Visualize traffic incident reports in San Francisco.
Data sources:
from cartoframes.auth import set_default_context, Context
from cartoframes.viz import Map, Layer, Legend, Source
from cartoframes.data import Dataset
import pandas
If you have a CARTO account, you can set your credentials in the following cell. This allows you to upload the dataset and share the final visualization through your account.
# username = '' # <-- insert your username here
# api_key = ''# <-- insert your API key here
# context = Context('https://{}.carto.com/'.format(username), api_key)
# set_default_context(context)
Using pandas, we can read an external data source, which is converted to a dataframe. Let's see which columns we have:
incident_reports_df = pandas.read_csv('https://data.sfgov.org/resource/wg3w-h783.csv')
incident_reports_df.head()
incident_reports_df.columns
Some of the latitude
and longitude
values are NaN
, in the next step we get rid of them. After that, we create a dataset from the dataframe and use it in a Layer to visualize the data:
incident_reports_df = incident_reports_df[incident_reports_df.longitude == incident_reports_df.longitude]
incident_reports_df = incident_reports_df[incident_reports_df.latitude == incident_reports_df.latitude]
incident_reports_data = Dataset(incident_reports_df)
Map(Layer(incident_reports_data))
Now, we are going to use a helper method to color by category, and the category is 'Day of Week' (incident_day_of_week
)
from cartoframes.viz.helpers import color_category_layer
Map(
color_category_layer(incident_reports_data, 'incident_day_of_week', 'Day of Week', top=7)
)
As we can see in the legend, the days are sorted by frequency, which means that there're less incidents on Thursdays and More on Tuesdays. Since our purpose is not to visualize the frequency and we want to see the days properly sorted from Monday to Sunday in the legend, we can modify the helper and set the categories we want to visualize in the desired position:
from cartoframes.viz.helpers import color_category_layer
Map(
color_category_layer(incident_reports_data, 'incident_day_of_week', 'Day of Week', cat=[
'Monday',
'Tuesday',
'Wednesday',
'Thursday',
'Friday',
'Saturday',
'Sunday'
])
)
Now, we want to look for traffic incidents, and then use these categories to visualize those incidents:
incident_reports_df.incident_category.unique()

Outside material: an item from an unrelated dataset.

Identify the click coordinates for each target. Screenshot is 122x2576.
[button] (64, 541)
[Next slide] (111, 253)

from cartoframes.viz.helpers import size_category_layer
Map(
size_category_layer(
incident_reports_data,
'incident_category',
'Traffic Incidents',
cat=['Traffic Collision', 'Traffic Violation Arrest'])
)
In CARTO we have a dataset we can use for the next step, named 'sfcta_congestion_roads'. We are going to set the Context
for this dataset. To have more control over this dataset, if you have a CARTO account you can import it to have everything together, and it won't be needed to create a different source for this Dataset.
Once we've the data source created, we're going to combine two helper methods. The first one uses the Source with the roads data from CARTO, and the second one the traffic incident reports.

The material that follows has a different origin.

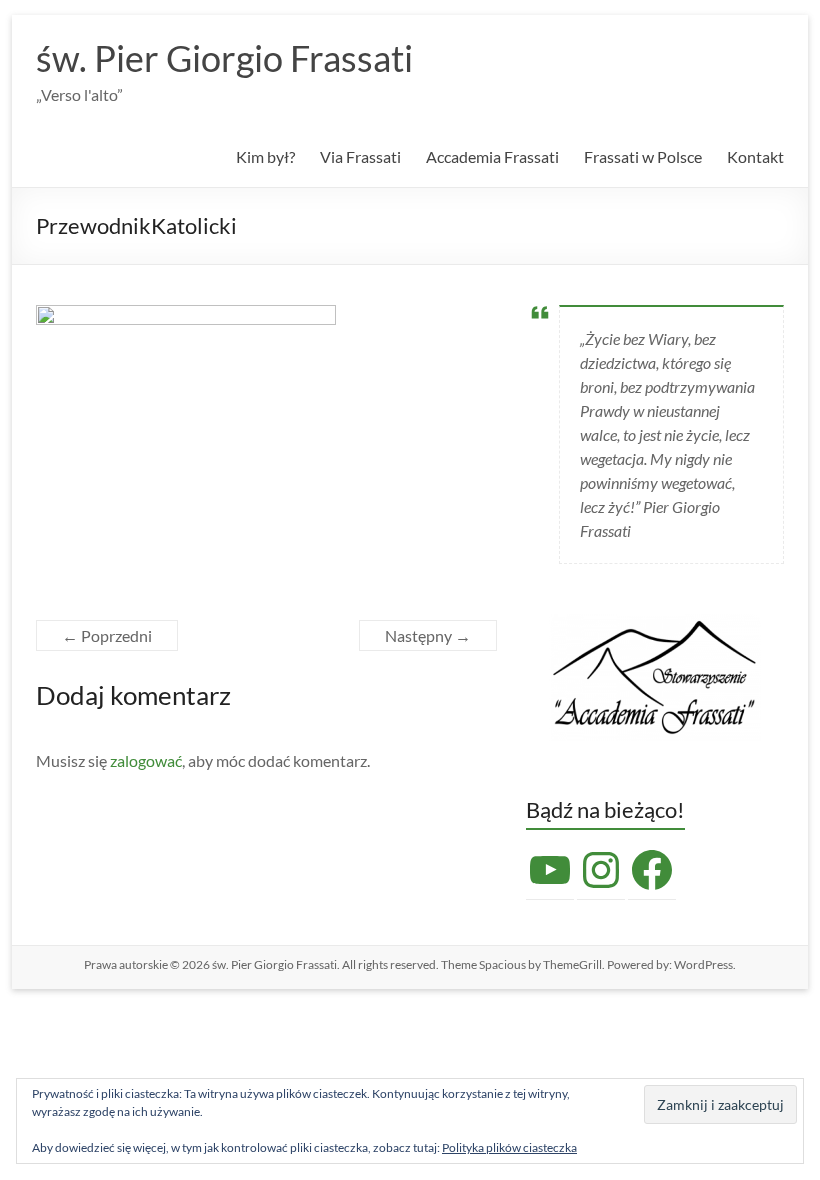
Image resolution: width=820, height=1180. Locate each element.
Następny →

from cartoframes.viz.helpers import color_continuous_layer
sfcta_congestion_roads_source=Source(
'sfcta_congestion_roads',
Context(
base_url='https://cartovl.carto.com',
api_key='default_public'
)
)
Map([
color_continuous_layer(sfcta_congestion_roads_source, 'auto_speed', 'Recorded vehicle speeds'),
size_category_layer(
incident_reports_data,
'incident_category',
'Traffic Incidents',
cat=['Traffic Collision', 'Traffic Violation Arrest'])
])
We are going to add information about traffic signals, by getting data from a different source:
traffic_signals_df = pandas.read_csv('https://data.sfgov.org/resource/c8ue-f4py.csv')
traffic_signals_df.head()
traffic_signals_df.columns
traffic_signals_df = traffic_signals_df.rename(columns={'type': 'signal_type'})
traffic_signals_df.signal_type.unique()
Since there is no latitude
and longitude
columns, we can use the point
column to create a GeoDataFrame.
import geopandas
from shapely import wkt
traffic_signals_df['point'] = traffic_signals_df['point'].apply(wkt.loads)

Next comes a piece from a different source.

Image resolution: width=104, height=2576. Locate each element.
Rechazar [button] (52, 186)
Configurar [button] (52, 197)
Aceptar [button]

traffic_signals_df = traffic_signals_df.rename(columns={'point': 'geometry'}).set_geometry('geometry')
trafic_signals_gdf = geopandas.GeoDataFrame(traffic_signals_df, geometry='geometry')
traffic_signals_data = Dataset(trafic_signals_gdf)
Map(Layer(traffic_signals_data))
We are getting only the signal types we want to visualize, but we are going to build a Layer that uses cross symbols this time:
signal_gdf = trafic_signals_gdf[trafic_signals_gdf['signal_type'].isin(['RADAR SPEED SIGN', 'FLASHER', 'LIGHTED CROSSWALK'])]
signal_data = Dataset(signal_gdf)
Map(
Layer(
signal_data,
'''
color: ramp($signal_type, bold)
width: 15
symbol: cross
''',
legend={
'type': 'color-category',
'title': 'Radar'
})
)
All together:
Map([
color_continuous_layer(
sfcta_congestion_roads_source, 'auto_speed', 'Recorded vehicle speeds'),
size_category_layer(
incident_reports_data,
'incident_category',
'Traffic Incidents',
cat=['Traffic Collision', 'Traffic Violation Arrest']),
Layer(
signal_data,
'''
color: ramp($signal_type, bold)
width: 15
symbol: cross
''',
legend={
'type': 'color-category',
'title': 'Radar'
})
])